Dokumentauszug:

Aktionärskritik auf der Hauptversammlung

Zweifel an der Luxusstrategie von Mercedes-Benz

Aktionäre von Mercedes-Benz sind nach den schwächeren Geschäftszahlen im ersten Quartal 2024 alarmiert. Auf der Hauptversammlung des Autoherstellers sind die Elektromobilität und ein großer Markt besonders im Blick.

Zweifel an der Luxusstrategie von Mercedes-Benz

Zweifel an der Luxusstrategie von Mercedes-Benz

Aktionäre sind nach schwächeren Quartalszahlen alarmiert

jh München

Der Fehlstart von Mercedes-Benz ins Jahr 2024 mit einer deutlich gesunkenen operativen Marge beschäftigt die Aktionäre. Auf der virtuellen Hauptversammlung richteten mehrere Aktionäre und Vertreter von ihnen Fragen an den Vorstand im Zusammenhang mit der Luxusstrategie, dem verlangsamten Wandel zur Elektromobilität und dem wichtigsten Markt China.

Roland Klose von der Deutschen Schutzvereinigung für Wertpapierbesitz sprach von schlechten Zahlen im ersten Quartal. Der Umsatz ist um mehr als 4% gesunken, die bereinigte Umsatzrendite im Pkw-Geschäft von 14,8% vor einem Jahr auf 9,0% gestürzt. Da stelle sich die Frage, was wichtiger sei: Marge oder Volumen, sagte Klose. Das geringere Tempo der Transformation bereite Sorgen. Die Autohersteller müssten länger an einer Doppelstrategie mit Verbrenner- und Elektrofahrzeugen festhalten.

Der elektrische Stern flackert in China noch, und es wird Zeit, ihn hell zu erleuchten.

Aufgabe:
Schreiben Sie den Artikel über die Aktionärskritik an der Luxusstrategie von Mercedes-Benz im Anschluss an den letzten gezeigten Satz weiter.

Bereitgestellte Daten:
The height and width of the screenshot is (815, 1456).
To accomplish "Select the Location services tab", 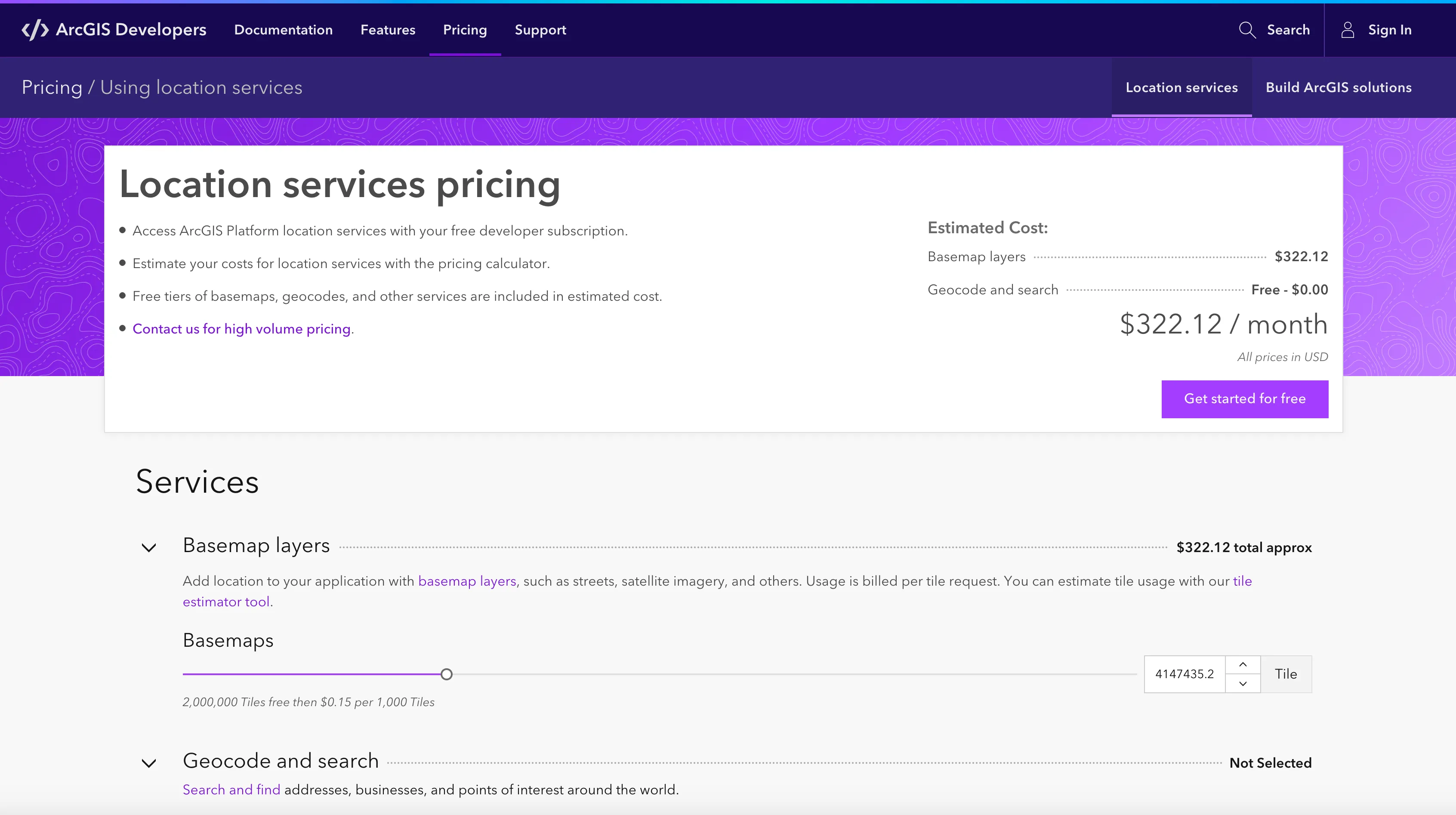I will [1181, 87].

Endgültige Antwort:
Ingo Speich, Deka Investment

Aus der Sicht von Ingo Speich von der Deka Investment werfen die jüngsten Geschäftszahlen Fragen auf. Er zweifelt daran, dass die neuen Elektroautos von Mercedes-Benz den Durchbruch im wichtigsten Markt der Welt, in China, bringen. „Der elektrische Stern flackert in China noch, und es wird Zeit, ihn hell zu erleuchten“, sagte Speich. Aus dem niedrigen Kurs-Gewinn-Verhältnis der Aktie von nur 6 zog er den Schluss: „Die Luxuspositionierung ist am Kapitalmarkt nicht gelungen.“ Wunsch und Wirklichkeit lägen weit auseinander. Die Deka unterstütze die Luxusstrategie, erwarte aber, „dass sie auch in einem schwieriger werdenden Umfeld konsequent und fokussiert bleibt“.

Janne Werning von Union Investment kritisierte die im Vergleich mit dem Dax und anderen Autowerte unterdurchschnittliche Kursentwicklung von Mercedes-Benz. Mit Blick darauf und auf die um 10 Cent auf 5,30 Euro je Aktie erhöhte Dividende sagte Werning: „Die Börse hat offensichtlich Zweifel, dass in Zukunft so hohe Ausschüttungen erfolgen werden."

Ihre aktuelle Klimabilanz enttäuscht.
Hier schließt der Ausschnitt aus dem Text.